Our elders were too busy, preoccupied with their shock of having survived a world war, having lived with a cold war, being saddled with more than they’d bargained for, bewildered by having as offspring the very people they’d warned their children to keep clear of—yes, too distracted to catch us as we fell.
The wind blew so strongly against their tents, they had to make sure their tent pegs were firmly planted in the earth. The sand blew so steadily in their faces they couldn’t see the sun anymore. They thought we were all safe inside like good children weathering it out. They never thought to look for us in the gradually growing dunes as we drifted away.
Singers wooed us. We were courted and cajoled to abandon our fathers’ tents, to come away with them to some other place, a paradise where we would be appreciated for who we really were or thought ourselves to be. They sang of a garden, invoking ancient memories we shared even with our elders, though they never spoke of them to us. So we listened to other voices.

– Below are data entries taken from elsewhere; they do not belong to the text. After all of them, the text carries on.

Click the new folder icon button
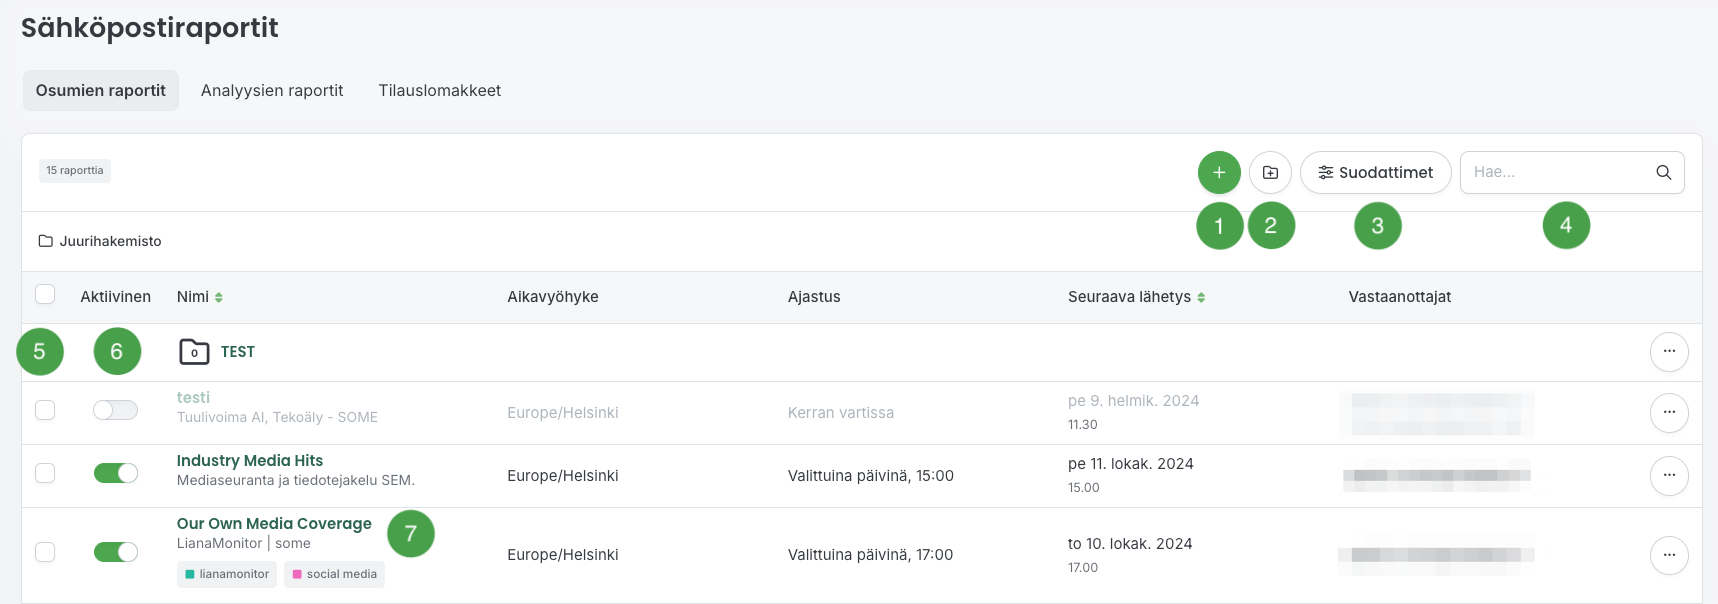Screen dimensions: 1718x604 coord(1270,173)

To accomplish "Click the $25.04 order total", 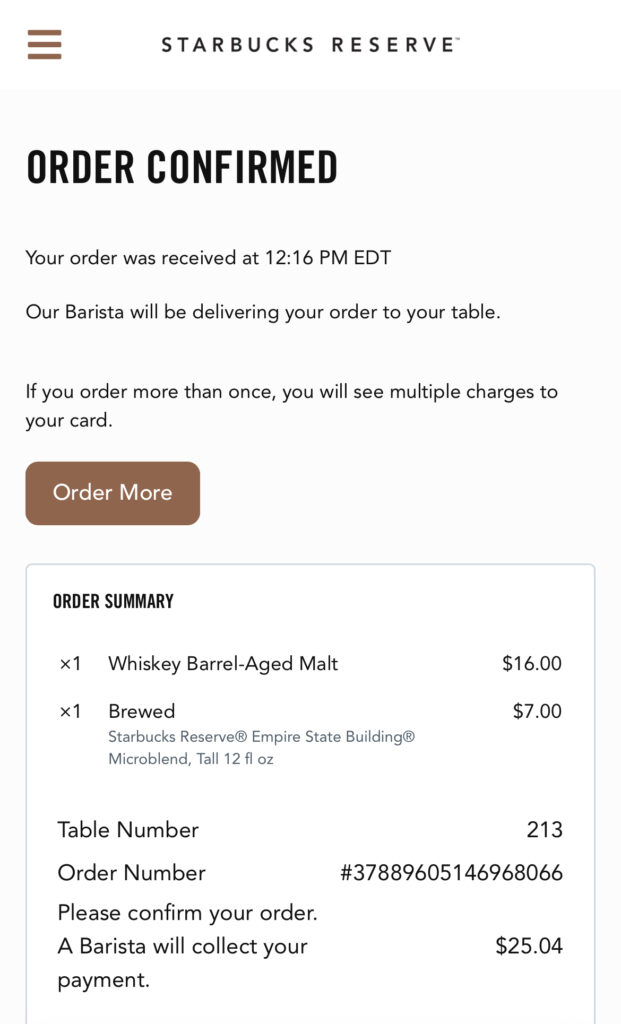I will click(529, 946).
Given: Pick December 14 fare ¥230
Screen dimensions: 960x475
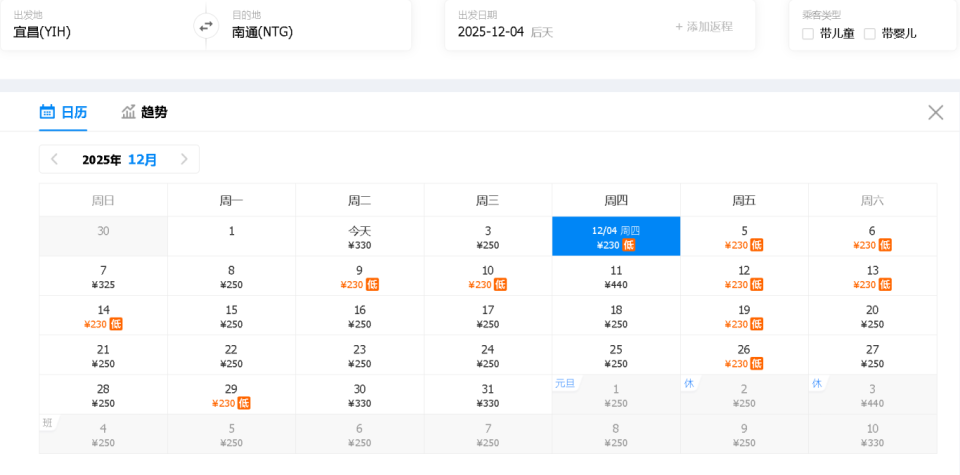Looking at the screenshot, I should 103,316.
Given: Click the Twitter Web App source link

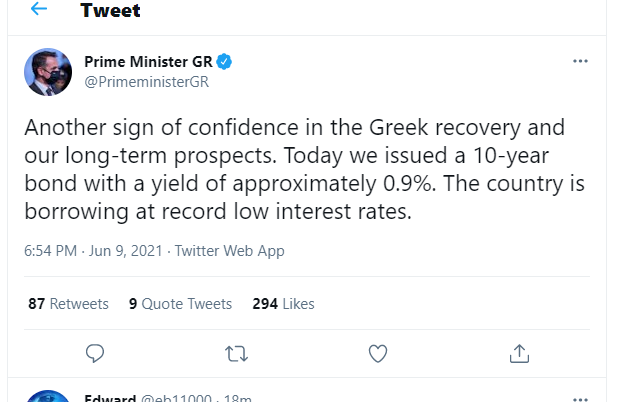Looking at the screenshot, I should pos(230,251).
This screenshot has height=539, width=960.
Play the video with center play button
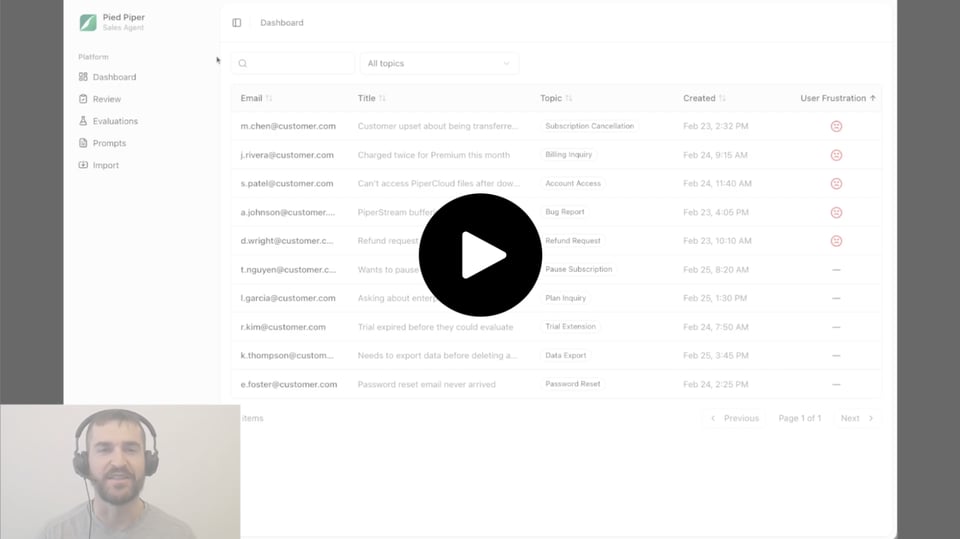(x=480, y=256)
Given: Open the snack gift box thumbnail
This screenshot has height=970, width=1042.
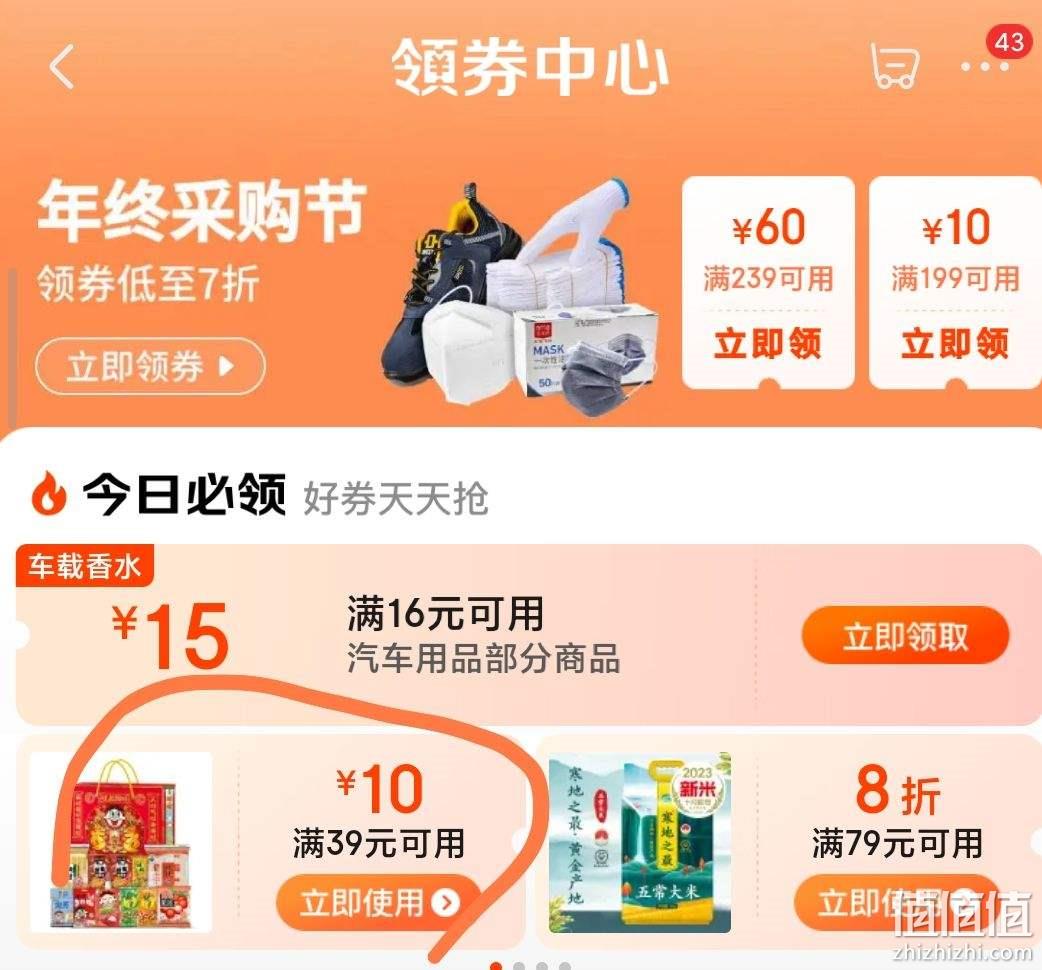Looking at the screenshot, I should 121,842.
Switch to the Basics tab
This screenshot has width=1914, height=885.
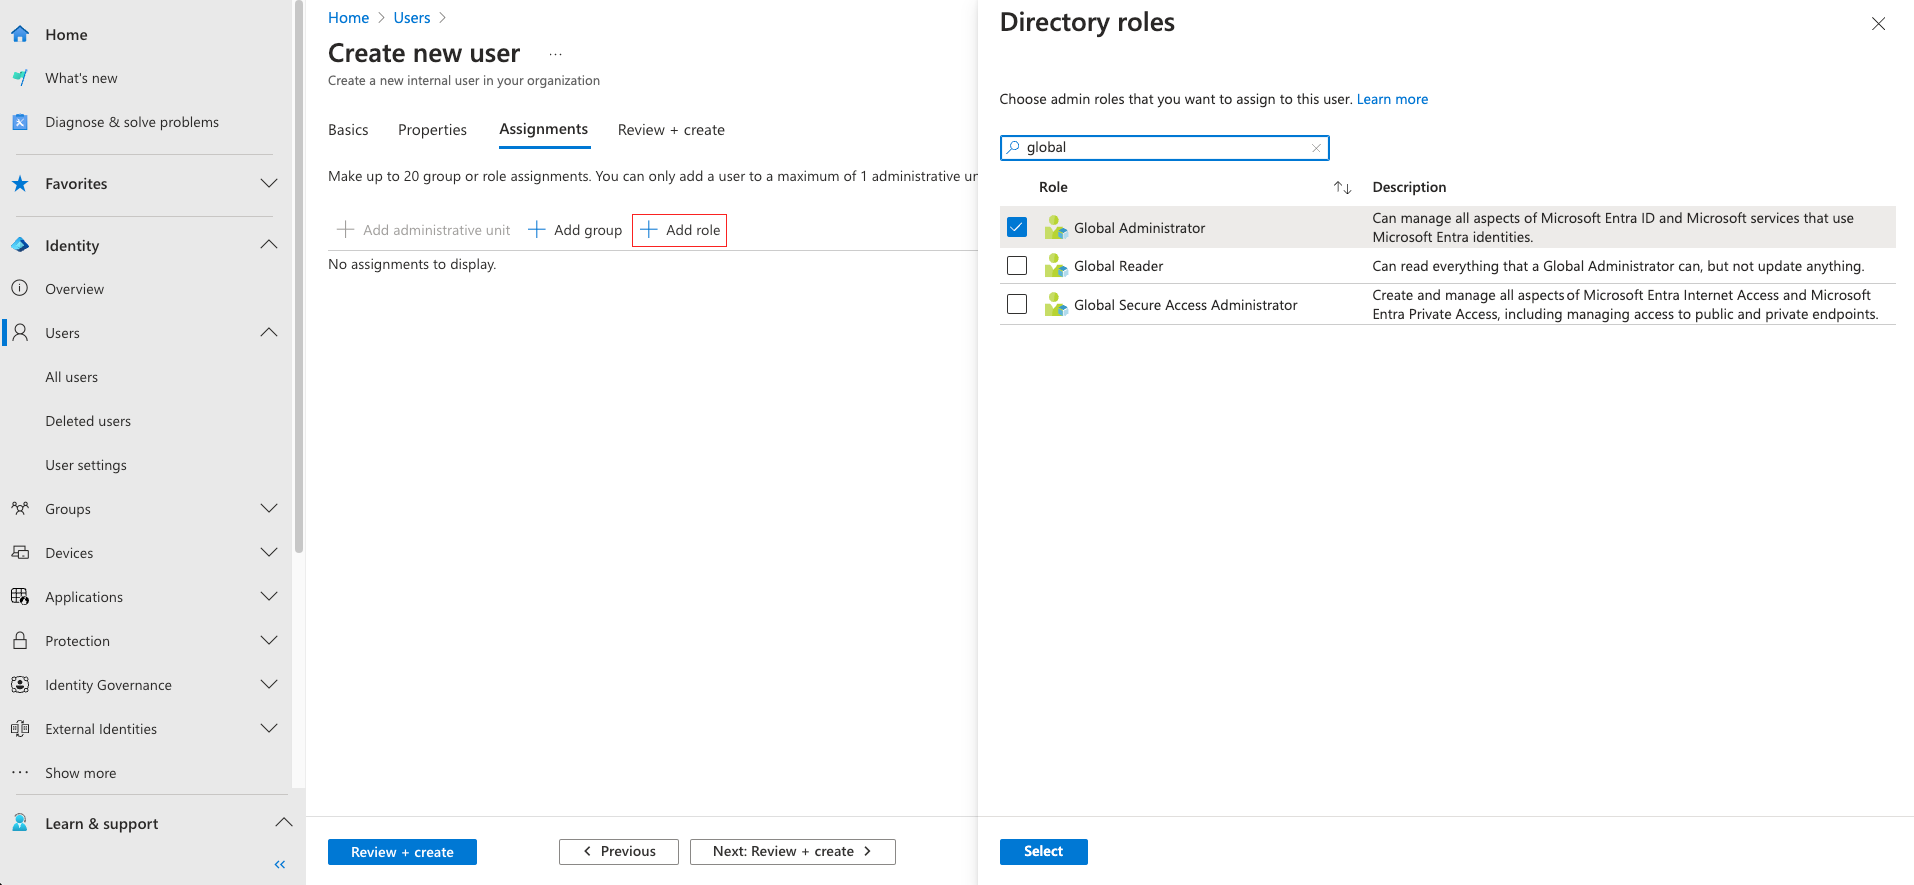[x=348, y=130]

Shall I go off and away to bright Andromeda?
Shall I sail my wooden ships to the sea?
Or stay in a cage of those in Amerika??
Or shall I be on the knee?
Wave goodbye to Amerika
Say hello to the garden…
So I see, I see the way you feel
And I know that your life is real
Pioneer, searcher, refugee
I follow you, and you follow me
Let's go together
Let's go together
Let's go together right now…
(Let’s Go Together, by Paul Kantner)
This was the time when the world was young, from our point of view, just as we were, and like bees who see nothing but flowers, we ignored whatever world around us that held no nectar, that was colored black and white, that belittled what we felt, thought and desired. We sought to escape, dreaming again of leaving.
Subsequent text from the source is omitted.